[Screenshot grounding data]
════════════════════
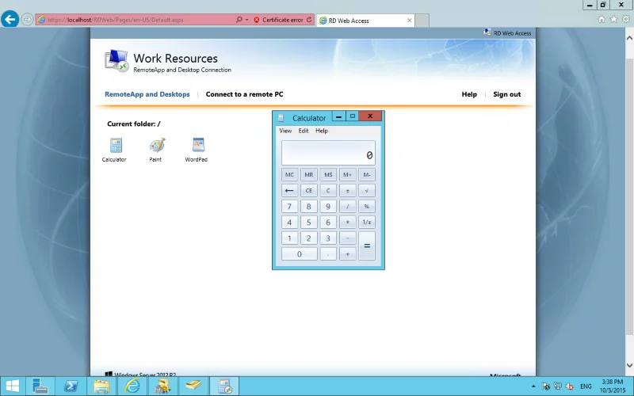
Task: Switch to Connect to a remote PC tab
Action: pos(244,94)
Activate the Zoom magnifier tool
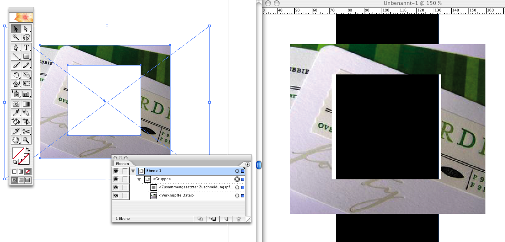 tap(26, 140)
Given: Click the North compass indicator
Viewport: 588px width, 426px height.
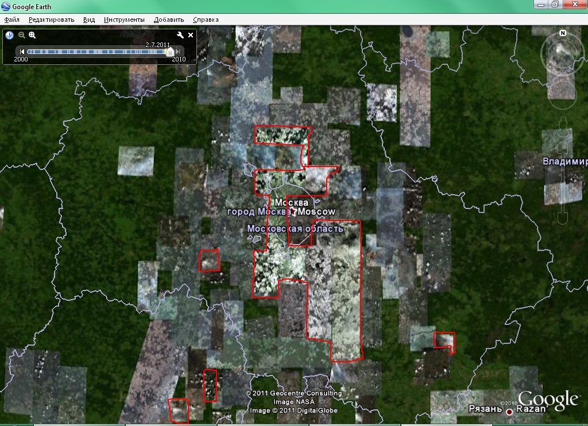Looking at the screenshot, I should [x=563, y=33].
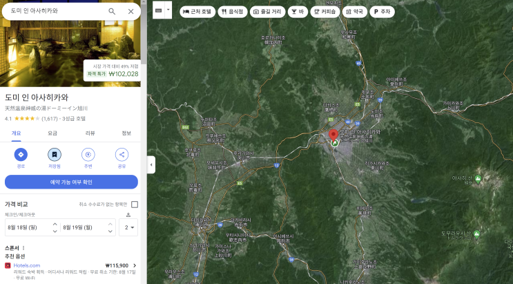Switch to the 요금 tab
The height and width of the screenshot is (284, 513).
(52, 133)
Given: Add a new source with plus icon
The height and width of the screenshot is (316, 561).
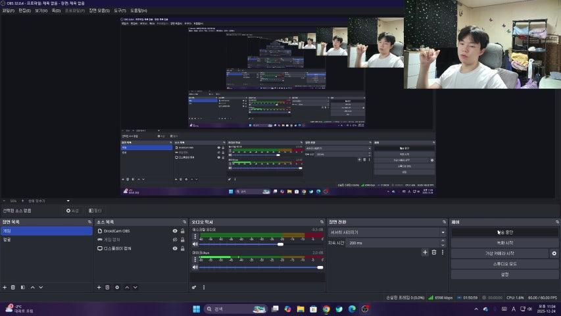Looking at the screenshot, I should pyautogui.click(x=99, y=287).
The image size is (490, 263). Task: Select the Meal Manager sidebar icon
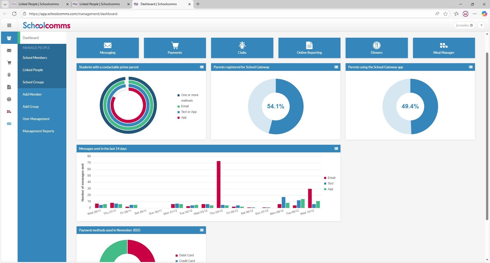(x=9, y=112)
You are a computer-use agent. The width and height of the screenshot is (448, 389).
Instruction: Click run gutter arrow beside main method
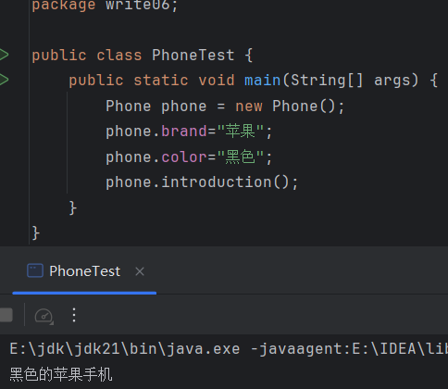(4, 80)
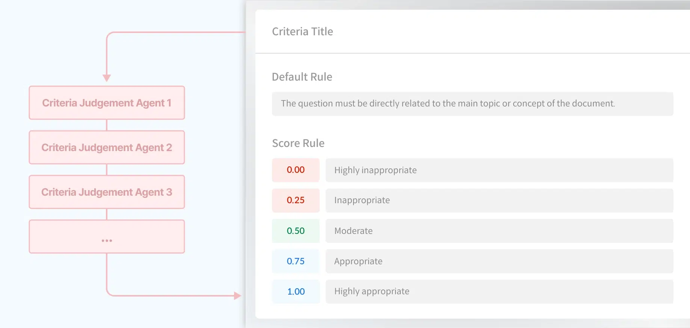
════════════════════
§ **Your instructions**: Write out a verbatim copy of the lines from the line that contains "You are a computer-use" through the end of the entries above; pictures are not copied.

§ **Worked solution**:
You are a computer-use agent. The width and height of the screenshot is (448, 389).
Instruction: Click run gutter arrow beside main method
(4, 80)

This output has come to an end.